The test would throw a fail message with `fail` if any of the above functions do not match the expected behavior.
3. Test Output
tell-full.output
```
Copying tests/userprog/tell-full to scratch partition...
Copying ../../tests/userprog/sample.txt to scratch partition...
qemu-system-i386 -device isa-debug-exit -hda /tmp/d4ul5_89nJ.dsk -m 4 -net none -nographic -monitor null
PiLo hda1
Loading...........
Kernel command line: -q -f extract run tell-full
Pintos booting with 3,968 kB RAM...
367 pages available in kernel pool.
367 pages available in user pool.
Calibrating timer... 103,936,000 loops/s.
hda: 5,040 sectors (2 MB), model "QM00001", serial "QEMU HARDDISK"
hda1: 182 sectors (91 kB), Pintos OS kernel (20)
hda2: 4,096 sectors (2 MB), Pintos file system (21)
hda3: 109 sectors (54 kB), Pintos scratch (22)
filesys: using hda2
scratch: using hda3
Formatting file system...done.
Boot complete.
Extracting ustar archive from scratch device into file system...
Putting 'tell-full' into the file system...
Putting 'sample.txt' into the file system...
Erasing ustar archive...
Executing 'tell-full':
(tell-full) begin
(tell-full) open "sample.txt"
(tell-full) end
tell-full: exit(0)
Execution of 'tell-full' complete.
Timer: 59 ticks
Thread: 0 idle ticks, 57 kernel ticks, 2 user ticks
hda2 (filesys): 92 reads, 224 writes
hda3 (scratch): 108 reads, 2 writes
Console: 960 characters output
Keyboard: 0 keys pressed
Exception: 0 page faults
Powering off...
```
tell-full.result
```
PASS
```
4. Potential Bugs
* If the `tell` syscall returns the file cursor position that is 1-indexed instead of 0-indexed, or if `read` syscall incorrectly moves the cursor after the reading operation, the value returned would be `BASE + 1` or some other values instead of `BASE`, and would print a failure message `"BAD tell returns [pos] instead of [BASE]"`
* If the `tell` syscall simple reports the length of file at file cursor positions after `EOF`, the value returned would be `sizeof sample` instead of `sizeof sample + 10`
### System Test Reflection
* The Pintos test cases are relatively exhaustive, which makes coming up with new tests a relatively hard process. After careful examination of the test cases, our group found out that tests are lacking for basic operations of `seek` and `tell` syscalls and we consequently implemented them. Also, for `stack-align`, the test suite only checks cases with alignment of 1-4 bytes, which are not exhaustive, as the slack misalignment cases with more than 4B could also happen, and associated tests might need to be added for completeness.

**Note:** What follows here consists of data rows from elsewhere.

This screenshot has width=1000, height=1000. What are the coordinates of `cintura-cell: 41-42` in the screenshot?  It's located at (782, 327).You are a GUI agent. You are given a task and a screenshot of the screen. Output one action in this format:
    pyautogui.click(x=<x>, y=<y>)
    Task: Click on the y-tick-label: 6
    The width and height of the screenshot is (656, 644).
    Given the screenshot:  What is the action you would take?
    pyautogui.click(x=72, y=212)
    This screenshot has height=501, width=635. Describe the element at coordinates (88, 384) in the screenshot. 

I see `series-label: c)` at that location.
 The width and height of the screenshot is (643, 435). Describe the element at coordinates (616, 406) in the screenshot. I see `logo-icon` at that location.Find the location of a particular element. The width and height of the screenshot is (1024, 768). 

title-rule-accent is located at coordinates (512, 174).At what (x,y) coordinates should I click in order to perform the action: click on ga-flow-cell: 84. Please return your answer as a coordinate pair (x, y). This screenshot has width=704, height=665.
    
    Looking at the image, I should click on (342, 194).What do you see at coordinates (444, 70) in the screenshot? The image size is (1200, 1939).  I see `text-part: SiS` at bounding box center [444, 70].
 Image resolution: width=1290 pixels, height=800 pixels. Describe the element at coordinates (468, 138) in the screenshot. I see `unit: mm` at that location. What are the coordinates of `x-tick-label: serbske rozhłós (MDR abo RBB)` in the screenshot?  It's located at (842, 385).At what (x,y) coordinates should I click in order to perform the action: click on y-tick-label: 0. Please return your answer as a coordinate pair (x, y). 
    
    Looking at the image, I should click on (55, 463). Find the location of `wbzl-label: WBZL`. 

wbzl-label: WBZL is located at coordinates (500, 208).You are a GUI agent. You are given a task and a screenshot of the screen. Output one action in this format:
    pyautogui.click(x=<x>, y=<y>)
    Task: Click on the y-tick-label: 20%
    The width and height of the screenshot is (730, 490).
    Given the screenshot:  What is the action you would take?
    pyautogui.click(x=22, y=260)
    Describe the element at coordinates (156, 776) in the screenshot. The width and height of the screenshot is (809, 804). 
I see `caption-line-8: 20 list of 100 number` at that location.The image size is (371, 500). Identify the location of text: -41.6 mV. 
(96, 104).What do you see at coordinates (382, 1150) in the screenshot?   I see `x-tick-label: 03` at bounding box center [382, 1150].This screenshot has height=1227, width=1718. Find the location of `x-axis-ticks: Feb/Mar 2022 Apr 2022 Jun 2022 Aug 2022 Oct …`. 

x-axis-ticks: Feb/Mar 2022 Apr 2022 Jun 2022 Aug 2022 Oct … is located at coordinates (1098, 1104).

* The process of writing tests adds more industrial flavor to the project and thinking about potential cases that might affect the code correctness helps facilitate development of code and improvement of code quality in general. In future projects, our group will place more emphasis on test development and improve the code quality in a way that is less reliant to built-in tests.